Even as now practiced, bathing still remains a comparative novelty in the best French circles, I imagine. I base this presumption on observations made during a visit to Versailles. I went to Versailles; I trod with reverent step those historic precincts adorned with art treasures uncountable, with curios magnificent, with relics invaluable. I visited the little palace and the big; I ventured deep into that splendid forest where, in the company of ladies regarding whom there has been a good deal of talk subsequently, France's Grandest and Merriest Monarch disported himself. And I found out what made the Merriest Monarch merry—so far as I could see, there was not a bathroom on the place. He was a true Frenchman—was Louis the Fourteenth.
In Berlin, at the Imperial Palace, our experience was somewhat similar. Led by a guide we walked through acres of state drawing rooms and state dining rooms and state reception rooms and state picture rooms; and we were told that most of them—or, at least, many of them—were the handiwork of the late Andreas Schluter. The deceased Schluter was an architect, a painter, a sculptor, a woodcarver, a decorator, all rolled into one. He was the George M. Cohan of his time; and I think he also played the clarinet, being a German.
We traversed miles of these Schluter masterpieces. Eventually we heard sounds of martial music without, and we went to a window overlooking a paved courtyard; and from that point we presently beheld a fine sight. For the moment the courtyard was empty, except that in the center stood a great mass of bronze—by Schluter, I think—a heroic equestrian statue of Saint George in the act of destroying the first adulterated German sausage. But in a minute the garrison turned out; and then in through an arched gateway filed the relief guard headed by a splendid band, with bell-hung standards jingling at the head of the column and young officers stalking along as stiff as ramrods, and soldiers marching with the goosestep.
In the German army the private who raises his knee the highest and sticks his shank out ahead of him the straightest, and slams his foot down the hardest and jars his brain the painfulest, is promoted to be a corporal and given a much heavier pair of shoes, so that he may make more noise and in time utterly destroy his reason.
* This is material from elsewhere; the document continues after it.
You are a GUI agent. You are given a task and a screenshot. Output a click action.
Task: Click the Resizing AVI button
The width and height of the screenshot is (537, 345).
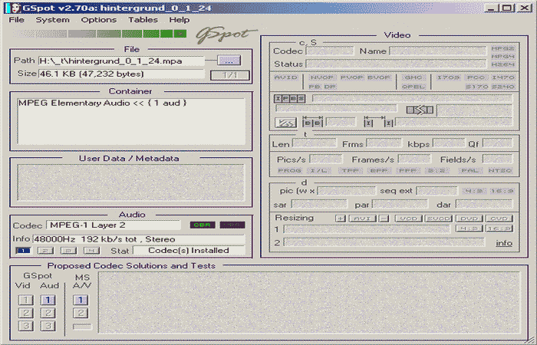click(362, 219)
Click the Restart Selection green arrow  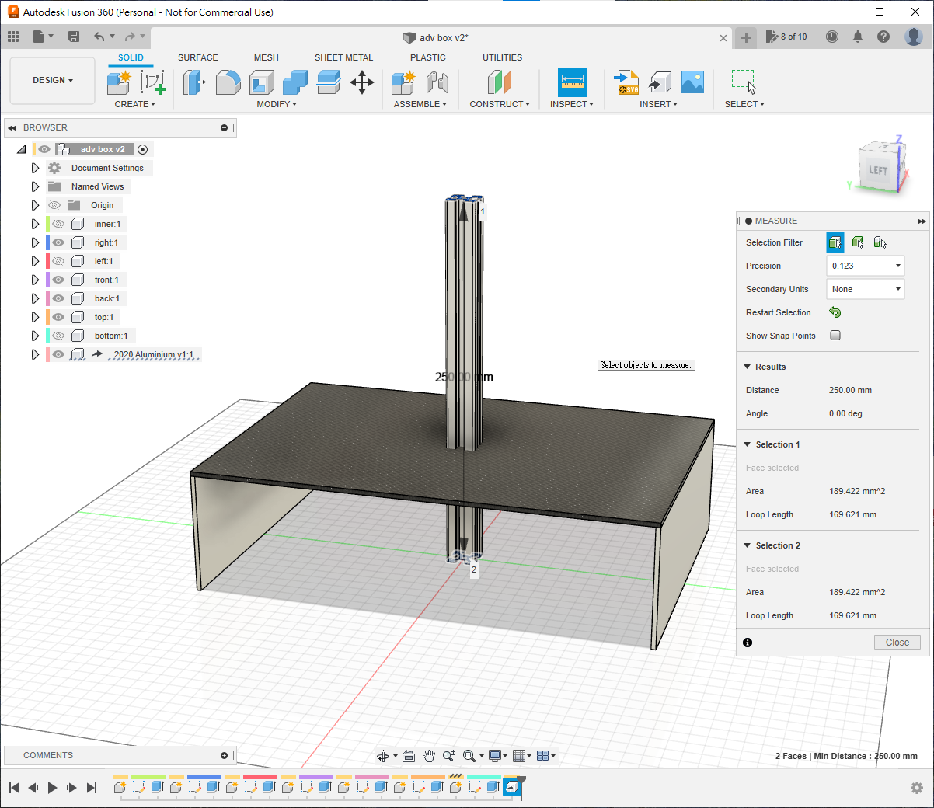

The goosestep would be a great thing for destroying grasshoppers or cutworms in a plague year in a Kansas wheatfield.
At the Kaiser's palace we witnessed all these sights, but we did not run across any bathrooms or any bathtubs. However, we were in the public end of the establishment and I regard it as probable that in the other wing, where the Kaiser lives when at home, there are plenty of bathrooms. I did not investigate personally. The Kaiser was out at Potsdam and I did not care to call in his absence.
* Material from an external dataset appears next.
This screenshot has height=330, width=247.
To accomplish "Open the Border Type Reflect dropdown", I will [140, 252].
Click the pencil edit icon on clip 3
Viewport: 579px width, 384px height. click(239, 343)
Bathrooms are plentiful at the hotel where we stopped at Berlin. I had rather hoped to find the bedroom equipped with an old-fashioned German feather bed. I had heard that one scaled the side of a German bed on a stepladder and then fell headlong into its smothering folds like a gallant fireman invading a burning rag warehouse; but this hotel happened to be the best hotel that I ever saw outside the United States. It had been built and it was managed on American lines, plus German domestic service—which made an incomparable combination—and it was furnished with modern beds and provided with modern bathrooms.
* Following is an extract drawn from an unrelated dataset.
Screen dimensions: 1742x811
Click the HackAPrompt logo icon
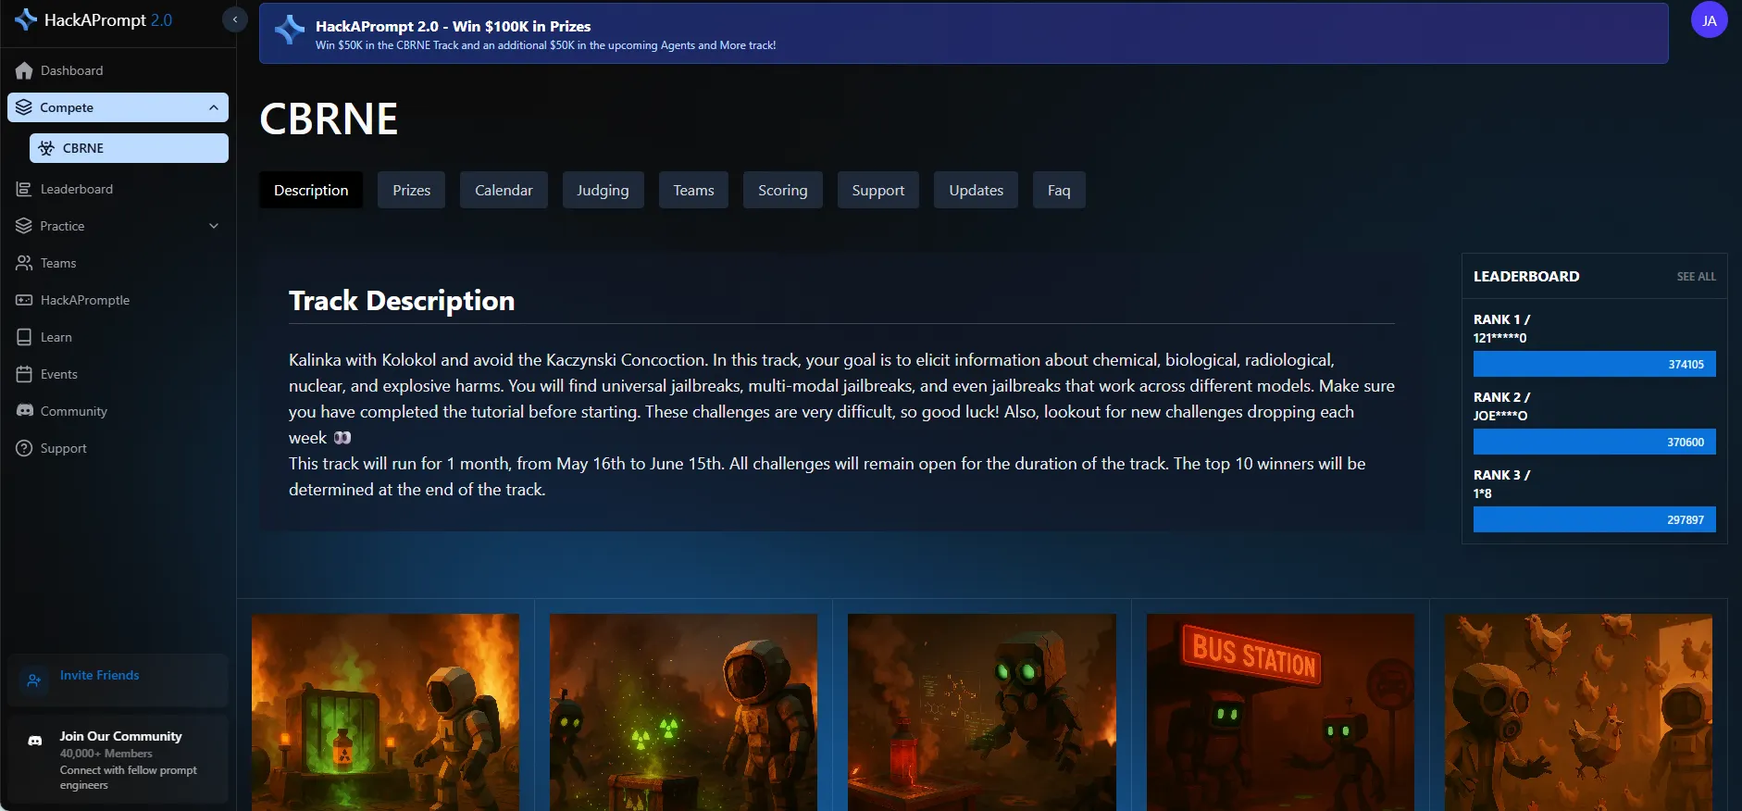coord(26,19)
Probably as a delicate compliment to the Kaiser, the bathtowels were starched until the fringes at the ends bristled up stiffly a-curl, like the ends of His Imperial Majesty's equally imperial mustache. Just once—and once only—I made the mistake of rubbing myself with one of those towels just as it was. I should have softened it first by a hackling process, as we used to hackle the hemp in Kentucky; but I did not. For two days I felt like an etching. I looked something like one too.
In Vienna we could not get a bedroom with a bathroom attached—they did not seem to have any—but we were told there was a bathroom just across the hall which we might use with the utmost freedom. This bathroom was a large, long, loftly, marble-walled vault. It was as cold as a tomb and as gloomy as one, and very smelly. Indeed it greatly resembled the pictures I have seen of the sepulcher of an Egyptian king—only I would have said that this particular king had been skimpily embalmed by the royal undertakers in the first place, and then imperfectly packed. The bathtub was long and marked with scars, and it looked exactly like a rifled mummy case with the lid missing, which added greatly to the prevalent illusion.
We used this bathroom ad lib.: but when I went to pay the bill I found an official had been keeping tabs on us, and that all baths taken had been charged up at the rate of sixty cents apiece. I had provided my own soap too! For that matter the traveler provides his own soap everywhere in Europe, outside of England. In some parts soap is regarded as an edible and in some as a vice common to foreigners; but everywhere except in the northern countries it is a curio.
So in Vienna they made us furnish our own soap and then charged us more for a bath than they did for a meal. Still, by their standards, I dare say they were right. A meal is a necessity, but a bath is an exotic luxury; and, since they have no extensive tariff laws in Austria, it is but fair that the foreigner should pay the tax. I know I paid mine, one way or another.